Problem description: Exact repetition is required: reproduce every line of the data.

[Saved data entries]
☆ ☆ ☆ ☆ ☆ ☆ ☆

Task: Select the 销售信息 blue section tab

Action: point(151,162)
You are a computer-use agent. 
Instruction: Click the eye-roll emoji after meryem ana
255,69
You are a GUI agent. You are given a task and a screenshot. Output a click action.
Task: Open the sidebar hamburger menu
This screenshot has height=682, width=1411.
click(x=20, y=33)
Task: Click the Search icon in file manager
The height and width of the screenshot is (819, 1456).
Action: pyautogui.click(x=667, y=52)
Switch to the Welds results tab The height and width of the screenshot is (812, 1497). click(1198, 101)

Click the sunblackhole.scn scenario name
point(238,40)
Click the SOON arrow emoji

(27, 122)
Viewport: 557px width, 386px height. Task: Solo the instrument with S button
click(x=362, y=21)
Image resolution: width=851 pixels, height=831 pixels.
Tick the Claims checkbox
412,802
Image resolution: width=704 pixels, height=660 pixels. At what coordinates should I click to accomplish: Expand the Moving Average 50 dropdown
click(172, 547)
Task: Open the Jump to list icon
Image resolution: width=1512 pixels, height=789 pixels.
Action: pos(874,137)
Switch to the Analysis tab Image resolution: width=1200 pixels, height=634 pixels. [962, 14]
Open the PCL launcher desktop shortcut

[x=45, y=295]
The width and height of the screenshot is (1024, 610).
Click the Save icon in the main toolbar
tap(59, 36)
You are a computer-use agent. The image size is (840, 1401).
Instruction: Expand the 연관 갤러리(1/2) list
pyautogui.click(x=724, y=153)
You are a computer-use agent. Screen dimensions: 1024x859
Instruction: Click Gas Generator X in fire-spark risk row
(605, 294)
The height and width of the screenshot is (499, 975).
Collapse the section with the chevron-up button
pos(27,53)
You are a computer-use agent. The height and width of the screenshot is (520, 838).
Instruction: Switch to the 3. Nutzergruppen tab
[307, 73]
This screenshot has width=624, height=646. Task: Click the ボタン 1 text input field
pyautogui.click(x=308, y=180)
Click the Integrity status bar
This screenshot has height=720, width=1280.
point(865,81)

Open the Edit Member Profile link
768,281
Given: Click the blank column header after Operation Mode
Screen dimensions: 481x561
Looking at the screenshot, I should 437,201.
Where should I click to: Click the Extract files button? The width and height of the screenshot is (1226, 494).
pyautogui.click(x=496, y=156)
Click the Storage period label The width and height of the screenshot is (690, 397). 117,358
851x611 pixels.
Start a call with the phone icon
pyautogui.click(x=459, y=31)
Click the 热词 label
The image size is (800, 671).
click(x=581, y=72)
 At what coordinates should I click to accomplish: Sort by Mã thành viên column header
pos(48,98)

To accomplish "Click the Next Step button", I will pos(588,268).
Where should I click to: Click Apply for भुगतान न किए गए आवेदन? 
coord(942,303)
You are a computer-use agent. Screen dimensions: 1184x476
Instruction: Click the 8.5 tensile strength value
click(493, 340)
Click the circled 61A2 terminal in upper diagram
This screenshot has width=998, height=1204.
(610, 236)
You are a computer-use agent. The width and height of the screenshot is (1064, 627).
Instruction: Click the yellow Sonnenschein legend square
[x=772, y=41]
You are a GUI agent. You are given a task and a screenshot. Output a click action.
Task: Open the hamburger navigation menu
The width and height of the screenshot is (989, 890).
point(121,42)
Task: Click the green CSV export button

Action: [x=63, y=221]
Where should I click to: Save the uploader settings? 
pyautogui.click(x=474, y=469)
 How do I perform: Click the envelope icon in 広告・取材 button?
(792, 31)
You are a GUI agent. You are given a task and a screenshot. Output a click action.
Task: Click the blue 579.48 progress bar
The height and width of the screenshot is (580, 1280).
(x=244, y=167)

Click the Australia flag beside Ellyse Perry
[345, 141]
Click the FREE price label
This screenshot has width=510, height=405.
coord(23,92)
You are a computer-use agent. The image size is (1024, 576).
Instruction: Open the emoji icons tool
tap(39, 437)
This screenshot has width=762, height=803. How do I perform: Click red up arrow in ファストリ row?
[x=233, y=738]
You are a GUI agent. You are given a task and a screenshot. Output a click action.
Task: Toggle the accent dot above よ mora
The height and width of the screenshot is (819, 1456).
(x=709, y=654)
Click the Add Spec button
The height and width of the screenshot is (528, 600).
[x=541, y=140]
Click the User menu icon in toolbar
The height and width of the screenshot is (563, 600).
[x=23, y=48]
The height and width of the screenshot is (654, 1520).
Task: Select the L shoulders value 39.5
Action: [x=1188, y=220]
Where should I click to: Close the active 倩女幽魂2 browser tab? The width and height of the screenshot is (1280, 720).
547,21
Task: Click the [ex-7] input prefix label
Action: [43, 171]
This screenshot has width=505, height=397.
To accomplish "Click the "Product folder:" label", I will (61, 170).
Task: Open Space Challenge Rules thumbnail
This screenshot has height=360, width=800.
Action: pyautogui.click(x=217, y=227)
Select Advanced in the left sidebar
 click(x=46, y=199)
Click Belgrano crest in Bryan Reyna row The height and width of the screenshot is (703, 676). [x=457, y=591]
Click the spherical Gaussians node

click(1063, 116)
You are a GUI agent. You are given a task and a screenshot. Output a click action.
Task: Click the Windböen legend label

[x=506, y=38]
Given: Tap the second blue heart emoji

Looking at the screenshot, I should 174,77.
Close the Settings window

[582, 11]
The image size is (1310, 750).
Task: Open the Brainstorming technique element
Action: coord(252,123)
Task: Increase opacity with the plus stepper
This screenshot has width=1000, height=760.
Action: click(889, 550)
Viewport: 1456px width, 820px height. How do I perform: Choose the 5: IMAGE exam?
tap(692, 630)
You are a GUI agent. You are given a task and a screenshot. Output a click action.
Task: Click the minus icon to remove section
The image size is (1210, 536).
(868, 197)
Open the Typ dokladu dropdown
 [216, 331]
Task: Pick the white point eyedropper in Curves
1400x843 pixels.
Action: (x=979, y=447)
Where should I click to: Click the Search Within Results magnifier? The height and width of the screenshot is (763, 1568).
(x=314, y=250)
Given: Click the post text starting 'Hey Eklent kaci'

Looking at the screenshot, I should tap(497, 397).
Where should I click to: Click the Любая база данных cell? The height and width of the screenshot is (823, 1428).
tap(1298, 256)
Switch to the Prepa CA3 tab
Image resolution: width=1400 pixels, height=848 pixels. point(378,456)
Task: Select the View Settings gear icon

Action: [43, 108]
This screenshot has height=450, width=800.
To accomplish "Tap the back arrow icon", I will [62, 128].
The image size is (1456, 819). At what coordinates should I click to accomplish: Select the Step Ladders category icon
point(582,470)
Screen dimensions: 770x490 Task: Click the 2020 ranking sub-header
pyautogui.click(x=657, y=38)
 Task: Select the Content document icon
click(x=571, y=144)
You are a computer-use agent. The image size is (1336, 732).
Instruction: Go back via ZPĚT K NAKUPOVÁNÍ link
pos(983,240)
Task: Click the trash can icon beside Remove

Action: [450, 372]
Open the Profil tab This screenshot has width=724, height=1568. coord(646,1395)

☆ ☆ ☆ ☆ ☆ ☆ ☆

Response box:
Task: Select the 销售信息 blue section tab

Action: point(151,162)
You are a computer-use agent. 
Instruction: Click the eye-roll emoji after meryem ana
255,69
You are a GUI agent. You are given a task and a screenshot. Output a click action.
Task: Open the sidebar hamburger menu
This screenshot has height=682, width=1411.
click(x=20, y=33)
Task: Click the Search icon in file manager
The height and width of the screenshot is (819, 1456).
Action: pyautogui.click(x=667, y=52)
Switch to the Welds results tab The height and width of the screenshot is (812, 1497). click(1198, 101)

Click the sunblackhole.scn scenario name
point(238,40)
Click the SOON arrow emoji

(27, 122)
Viewport: 557px width, 386px height. Task: Solo the instrument with S button
click(x=362, y=21)
Image resolution: width=851 pixels, height=831 pixels.
Tick the Claims checkbox
412,802
Image resolution: width=704 pixels, height=660 pixels. At what coordinates should I click to accomplish: Expand the Moving Average 50 dropdown
click(172, 547)
Task: Open the Jump to list icon
Image resolution: width=1512 pixels, height=789 pixels.
Action: pos(874,137)
Switch to the Analysis tab Image resolution: width=1200 pixels, height=634 pixels. [962, 14]
Open the PCL launcher desktop shortcut

[x=45, y=295]
The width and height of the screenshot is (1024, 610).
Click the Save icon in the main toolbar
tap(59, 36)
You are a computer-use agent. The image size is (840, 1401).
Instruction: Expand the 연관 갤러리(1/2) list
pyautogui.click(x=724, y=153)
You are a computer-use agent. Screen dimensions: 1024x859
Instruction: Click Gas Generator X in fire-spark risk row
(605, 294)
The height and width of the screenshot is (499, 975).
Collapse the section with the chevron-up button
pos(27,53)
You are a computer-use agent. The height and width of the screenshot is (520, 838).
Instruction: Switch to the 3. Nutzergruppen tab
[307, 73]
This screenshot has width=624, height=646. Task: Click the ボタン 1 text input field
pyautogui.click(x=308, y=180)
Click the Integrity status bar
This screenshot has height=720, width=1280.
point(865,81)

Open the Edit Member Profile link
768,281
Given: Click the blank column header after Operation Mode
Screen dimensions: 481x561
Looking at the screenshot, I should 437,201.
Where should I click to: Click the Extract files button? The width and height of the screenshot is (1226, 494).
pyautogui.click(x=496, y=156)
Click the Storage period label The width and height of the screenshot is (690, 397). 117,358
851x611 pixels.
Start a call with the phone icon
pyautogui.click(x=459, y=31)
Click the 热词 label
The image size is (800, 671).
click(x=581, y=72)
 At what coordinates should I click to accomplish: Sort by Mã thành viên column header
pos(48,98)

To accomplish "Click the Next Step button", I will pos(588,268).
Where should I click to: Click Apply for भुगतान न किए गए आवेदन? 
coord(942,303)
You are a computer-use agent. Screen dimensions: 1184x476
Instruction: Click the 8.5 tensile strength value
click(493, 340)
Click the circled 61A2 terminal in upper diagram
This screenshot has width=998, height=1204.
(610, 236)
You are a computer-use agent. The width and height of the screenshot is (1064, 627).
Instruction: Click the yellow Sonnenschein legend square
[x=772, y=41]
You are a GUI agent. You are given a task and a screenshot. Output a click action.
Task: Open the hamburger navigation menu
The width and height of the screenshot is (989, 890).
point(121,42)
Task: Click the green CSV export button

Action: [x=63, y=221]
Where should I click to: Save the uploader settings? 
pyautogui.click(x=474, y=469)
 How do I perform: Click the envelope icon in 広告・取材 button?
(792, 31)
You are a GUI agent. You are given a task and a screenshot. Output a click action.
Task: Click the blue 579.48 progress bar
The height and width of the screenshot is (580, 1280).
(x=244, y=167)

Click the Australia flag beside Ellyse Perry
[345, 141]
Click the FREE price label
This screenshot has width=510, height=405.
coord(23,92)
You are a computer-use agent. The image size is (1024, 576).
Instruction: Open the emoji icons tool
tap(39, 437)
This screenshot has width=762, height=803. How do I perform: Click red up arrow in ファストリ row?
[x=233, y=738]
You are a GUI agent. You are given a task and a screenshot. Output a click action.
Task: Toggle the accent dot above よ mora
The height and width of the screenshot is (819, 1456).
(x=709, y=654)
Click the Add Spec button
The height and width of the screenshot is (528, 600).
[x=541, y=140]
Click the User menu icon in toolbar
The height and width of the screenshot is (563, 600).
[x=23, y=48]
The height and width of the screenshot is (654, 1520).
Task: Select the L shoulders value 39.5
Action: [x=1188, y=220]
Where should I click to: Close the active 倩女幽魂2 browser tab? The width and height of the screenshot is (1280, 720).
547,21
Task: Click the [ex-7] input prefix label
Action: [43, 171]
This screenshot has width=505, height=397.
To accomplish "Click the "Product folder:" label", I will (61, 170).
Task: Open Space Challenge Rules thumbnail
This screenshot has height=360, width=800.
Action: pyautogui.click(x=217, y=227)
Select Advanced in the left sidebar
 click(x=46, y=199)
Click Belgrano crest in Bryan Reyna row The height and width of the screenshot is (703, 676). [x=457, y=591]
Click the spherical Gaussians node

click(1063, 116)
You are a GUI agent. You are given a task and a screenshot. Output a click action.
Task: Click the Windböen legend label

[x=506, y=38]
Given: Tap the second blue heart emoji

Looking at the screenshot, I should 174,77.
Close the Settings window

[582, 11]
The image size is (1310, 750).
Task: Open the Brainstorming technique element
Action: coord(252,123)
Task: Increase opacity with the plus stepper
This screenshot has width=1000, height=760.
Action: click(889, 550)
Viewport: 1456px width, 820px height. How do I perform: Choose the 5: IMAGE exam?
tap(692, 630)
You are a GUI agent. You are given a task and a screenshot. Output a click action.
Task: Click the minus icon to remove section
The image size is (1210, 536).
(868, 197)
Open the Typ dokladu dropdown
 [216, 331]
Task: Pick the white point eyedropper in Curves
1400x843 pixels.
Action: (x=979, y=447)
Where should I click to: Click the Search Within Results magnifier? The height and width of the screenshot is (763, 1568).
(x=314, y=250)
Given: Click the post text starting 'Hey Eklent kaci'

Looking at the screenshot, I should tap(497, 397).
Where should I click to: Click the Любая база данных cell? The height and width of the screenshot is (823, 1428).
tap(1298, 256)
Switch to the Prepa CA3 tab
Image resolution: width=1400 pixels, height=848 pixels. point(378,456)
Task: Select the View Settings gear icon

Action: [43, 108]
This screenshot has height=450, width=800.
To accomplish "Tap the back arrow icon", I will [62, 128].
The image size is (1456, 819). At what coordinates should I click to accomplish: Select the Step Ladders category icon
point(582,470)
Screen dimensions: 770x490 Task: Click the 2020 ranking sub-header
pyautogui.click(x=657, y=38)
 Task: Select the Content document icon
click(x=571, y=144)
You are a computer-use agent. The image size is (1336, 732).
Instruction: Go back via ZPĚT K NAKUPOVÁNÍ link
pos(983,240)
Task: Click the trash can icon beside Remove

Action: [450, 372]
Open the Profil tab This screenshot has width=724, height=1568. coord(646,1395)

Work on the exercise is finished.